> _TEXTE FOURNI_

Translate

samedi 28 avril 2018

ECONOMIE - Pourquoi les prix du pétrole grimpent

ECONOMIE


28 avril 2018

Pourquoi les prix du pétrole grimpent

Le baril a atteint, mercredi 25 avril, son plus haut niveau depuis 2014, à 74 dollars

agrandir la taille du texte
diminuer la taille du texte
imprimer cet article
PROFITS CROISSANTS POUR LES PÉTROLIERS
La hausse du cours du baril a fortement profité au secteur
pétrolier au premier trimestre. Le bénéfice net ajusté du français Total a ainsi progressé de 13  %, à 2,36  milliards d'euros sur la période, et celui de Royal Dutch Shell a fait un bond de 67  %,
atteignant 4,8  milliards d'euros. Le norvégien Statoil a, lui, connu une hausse de 21  % de son bénéfice net, à 1,1  milliard d'euros. Cette dynamique a été largement favorable aux trois plus gros acteurs du secteur des services pétroliers, dont les bénéfices ont crû de 15  % au premier trimestre.
C'est la nouvelle routine des tradeurs du pétrole : lire consciencieusement les Tweet de Donald Trump au réveil, même si personne ne sait aujourd'hui si cela aura un impact sur les prix. " Dans une note pleine d'interrogations, l'analyste Tamas Varga, de PVM Oil Associates, a résumé l'état d'esprit fébrile du monde pétrolier après la colère du président américain sur le réseau social, vendredi 20  avril, face à la montée des cours du baril, qui se sont envolés de plus de 10  % en l'espace de trois semaines.
" On dirait que l'OPEP fait encore des siennes. Malgré les niveaux record de pétrole à travers le monde, y compris les bateaux pleins en mer, les prix du pétrole sont artificiellement élevés ! Ce n'est pas bien, et ce ne sera pas accepté ! ", a tweeté un Donald Trump rageur.
Le moment de cette saillie n'est pas fortuit. Au même moment, les ministres russe et saoudien de l'énergie se félicitaient du succès de leur accord de baisse de production pétrolière… justement dans le but de faire monter les prix. De fait, le pétrole a renoué avec des niveaux élevés : mercredi 25  avril, le baril a atteint 74  dollars, pour la première fois depuis novembre  2014. Mais personne ne parierait sur une hausse durable, tant le marché est instable.
Le poids de l'accord sur le nucléaire iranien.La sortie de Donald Trump a d'autant plus surpris qu'il est lui-même l'un des acteurs de cette hausse temporaire. Sa volonté de " déchirer " l'accord sur le nucléaire iranien de 2015 et de revenir à des sanctions plus fortes contre Téhéran sème l'inquiétude sur le marché pétrolier.

> _DONNÉES_
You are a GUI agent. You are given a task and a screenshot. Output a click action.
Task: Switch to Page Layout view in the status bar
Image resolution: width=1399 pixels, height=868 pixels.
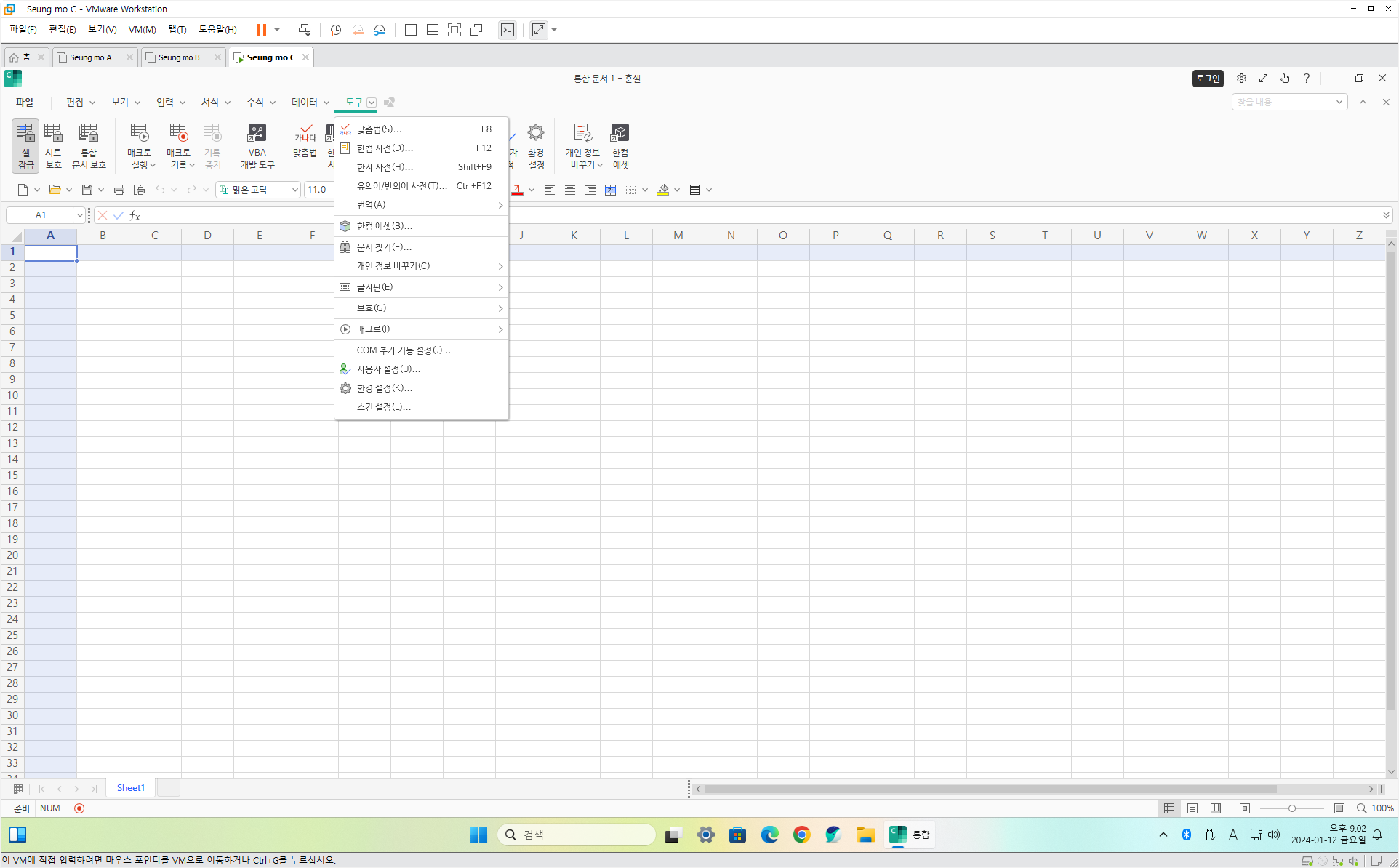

> _CONSIGNES_
• 1. Quelles compagnies pétrolières le texte sur la hausse du pétrole nomme-t-il, et de combien leur bénéfice net a-t-il progressé au premier trimestre ?
• 2. Poursuivez le texte sur la hausse des prix du pétrole après sa dernière phrase.

> _RÉPONSES_
• 1.
- Total : +13 %
- Royal Dutch Shell : +67 %
- Statoil : +21 %

• 2.
Officiellement, le président américain doit se prononcer le 12  mai sur la survie de cet accord. Mais les récentes nominations de tenants d'une ligne très anti-iranienne à des postes clefs – notamment John Bolton comme -conseiller à la sécurité nationale et Mike Pompeo au département d'Etat – laissent planer peu de doutes sur ses intentions.
Les propos de M. Trump qualifiant l'accord de " fou " et de " ridicule " ont achevé de convaincre les analystes. L'impact sur le marché pourrait être sensible. L'Iran exporte près de 2,1  millions de barils de pétrole par jour et, compte tenu de la demande importante, une forte réduction de ces exportations ne pourrait que pousser les prix vers le haut, alors que la demande reste soutenue. Plusieurs banques jugent qu'une telle décision générerait une hausse de 3 à 7  dollars du prix du baril.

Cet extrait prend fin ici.